The PI is organizing and hosting the OSU MatSci seminars (ME 507) this fall (2022), which are a series of weekly Zoom-talks by eight of our distinguished guests from world-leading institutions. The Abstract and Speaker's Bio for each seminar will be posted here one week in advance. 

(Last year we had the pleasure of hosting Dr. Douglas Hofmann (NASA-JPL), Prof. Jan Schroers (Yale University) and Prof. William D. Nix (Stanford University))

 

*********************************** 9/29/2022 seminar ***********************************

From clusters to fractal packing: Unravel the mystery in atomic structure of amorphous solids and liquids

Prof. Mo Li 

School of Materials Science and Engineering

Georgia Institute of Technology

Thursday, September 29, 2022

4:00-4:50 pm Pacific Time

Abstract: 

Structure-property relation is a foundation of materials science and engineering. Atomic structure is at the center of this endeavor that guides and helps material design, processing, application, and basic scientific understanding of material properties. We are truly fortunate to be able to "see" atomic structures in crystalline materials where Bragg diffraction is made possible by the periodic atomic packing. In amorphous solids, the structural disorder is down to the atomic scale that has prevented us from observing atomic structure. As a result, the important structure-property relation has remained a mystery up to date.

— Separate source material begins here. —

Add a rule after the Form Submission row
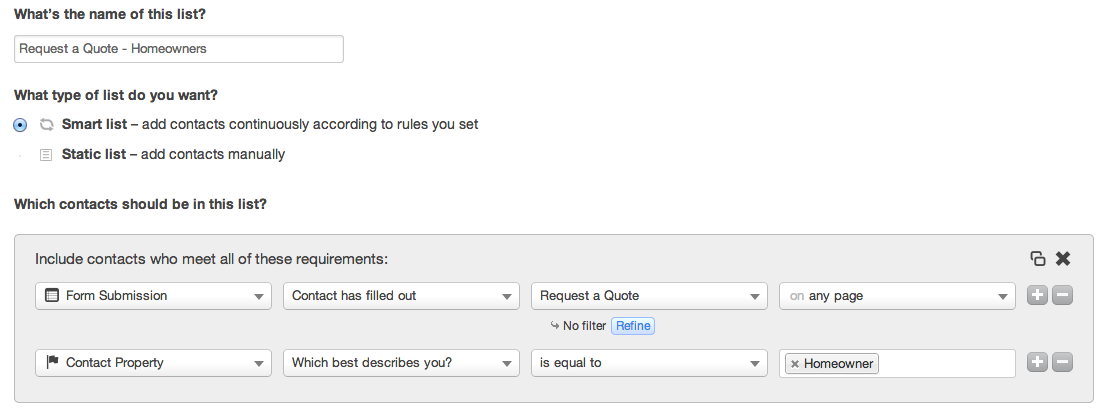 click(1037, 296)
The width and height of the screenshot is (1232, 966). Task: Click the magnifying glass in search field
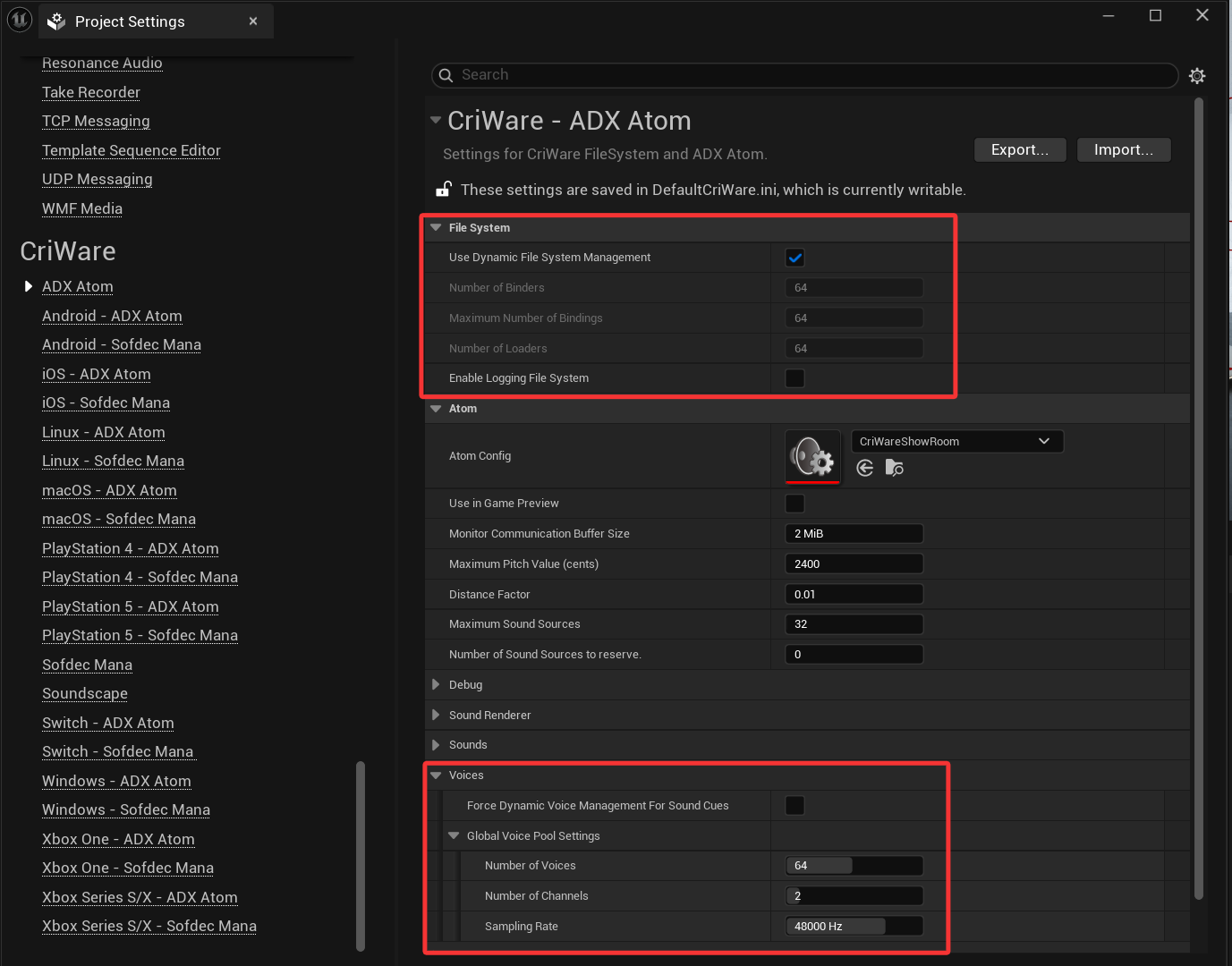[x=446, y=75]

In this talk, I will review two widely accepted hypotheses of atomic packing in metallic glasses, one is the atomic cluster packing and the other the fractal packing. These two proposed atomic structures cover the short- and medium-range ordering with universality across many materials systems. Here I will show that neither the cluster nor the fractal packing is convincingly rooted in physics. For example, the icosahedral cluster is found not to be the local atomic packing with the lowest energy as previously thought, and the fractal packing does not exist at all. 

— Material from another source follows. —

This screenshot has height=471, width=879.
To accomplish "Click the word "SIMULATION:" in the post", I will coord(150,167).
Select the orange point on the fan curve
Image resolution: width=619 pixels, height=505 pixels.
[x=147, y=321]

These contradicting finding, however, does not solve the issues of the atomic structure, instead pose more questions to us. In this talk, I will explain the reasons and arguments behind our findings and pose new questions that may inspire students and researchers to join the work for discovery of the atomic structure of amorphous solids and liquids.

Bio:

Professor Mo Li received his B.S, in materials science from Central South University in China and Ph.D. in applied physics from Caltech. After a brief staying as a postdoctoral fellow at Caltech and the Argonne National Laboratory, he joined the investment bank Morgan Stanley & Co. in New York. He came back to academia in 1998. From 1998 to 2001, he was an assistant professor at the Johns Hopkins University. Currently, he is a professor at the Georgia Institute of Technology. He is the recipient of the National Thousands Talent Program Award of China and the Alexander von Humboldt Young researcher award. 

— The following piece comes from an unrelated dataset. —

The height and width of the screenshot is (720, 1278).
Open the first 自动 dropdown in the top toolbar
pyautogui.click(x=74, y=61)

Professor Li's research focuses on understanding fundamental properties and processes of materials, and predicting material behaviors. The approaches used in his research are a blend of those from statistical physics, solid state physics, materials science, metallurgy, mechanics and large scale, high performance computing. His research focuses on algorithm development, simulation, and theoretical analysis.

 

*********************************** 10/6/2022 seminar ***********************************

An overview of the mechanical properties of metallic glasses

Prof. Frans Spaepen 

School of Engineering and Applied Sciences

Harvard University

Thursday, October 6, 2022

4:00-4:50 pm Pacific Time

Abstract: 

After a brief review of the thermodynamics and kinetics of glass formation, the mechanical behavior of metallic glasses will be surveyed using the stress-temperature deformation mechanism map, covering  elastic and anelastic deformation, homogeneous and inhomogeneous flow, brittle and ductile fracture, and the effects of structural relaxation.  The microscopic basis of plastic deformation is the presence of localized shear transformation zones, the action of which creates a characteristic strain pattern in the surrounding elastic matrix.  Deformation experiments on colloidal glasses can be used to identify those zones directly.

Bio:

Frans Spaepen is the Franklin Professor of Applied Physics in the School of Engineering and Applied Sciences at Harvard University.  He obtained his undergraduate degree in metallurgical engineering from the University of Leuven in 1971, and his Ph.D. in applied physics from Harvard in 1975, where he has remained ever since.  He has been Director of the Materials Research Science and Engineering Center (1990-1998) and of the Rowland Institute (2002-2013), and Interim Dean of the School of Engineering (2008-09).  His research interests span a wide range of experimental and theoretical topics in materials science, such as amorphous metals and semiconductors (viscosity, diffusion, mechanical properties), the structure and thermodynamics of interfaces (crystal/melt, amorphous/crystalline semiconductors, grain boundaries), mechanical properties of thin films, and colloidal systems as models for the study of dynamics and defects in crystals and glasses. Professor Spaepen is a member of National Academy of Engineering. 

 

*********************************** 10/13/2022 seminar ***********************************

Atomic Dynamics in Energy Materials: Vibrations, Diffusion, and Phase 

Prof. Olivier Delaire

Department of Mechanical Engineering and Materials Science

Duke University

Thursday, October 13, 2022

4:00-4:50 pm Pacific Time

Abstract: 

Investigating atomic motions in solids is critical to refine microscopic theories of transport and thermodynamics, in order to design improved materials. For instance, understanding the dynamics of ions is key to rationalize functional properties in numerous materials, ranging from superionic diffusion for solid-state batteries, to phase transitions and electron-phonon coupling in metal-halide perovskites, as well as nanoscale thermal transport in thermoelectrics for cooling or waste-heat harvesting. Yet, textbook models of atomic vibrations (phonons) often fall short in real materials, hindering material design. For instance, near phase transitions associated with lattice instabilities, strong anharmonic effects disrupt the conventional quasiharmonic phonon gas model. Large vibrational amplitudes, for example in crystals with soft bonds, also renormalize the electronic structure via the electron-phonon interaction. To reveal and clarify the ionic configurations and motions in real materials, our group uses state-of-the-art neutron and x-ray scattering techniques. Further, we perform first-principles simulations augmented with machine-learning algorithms to rationalize scattering experiments and identify underlying principles and descriptors enabling the design of future materials. This presentation will highlight the importance of investigating complex ion dynamics in several classes of materials, including halide perovskite photovoltaics [1], thermoelectrics [2,3], and superionic conductors [4,5,6].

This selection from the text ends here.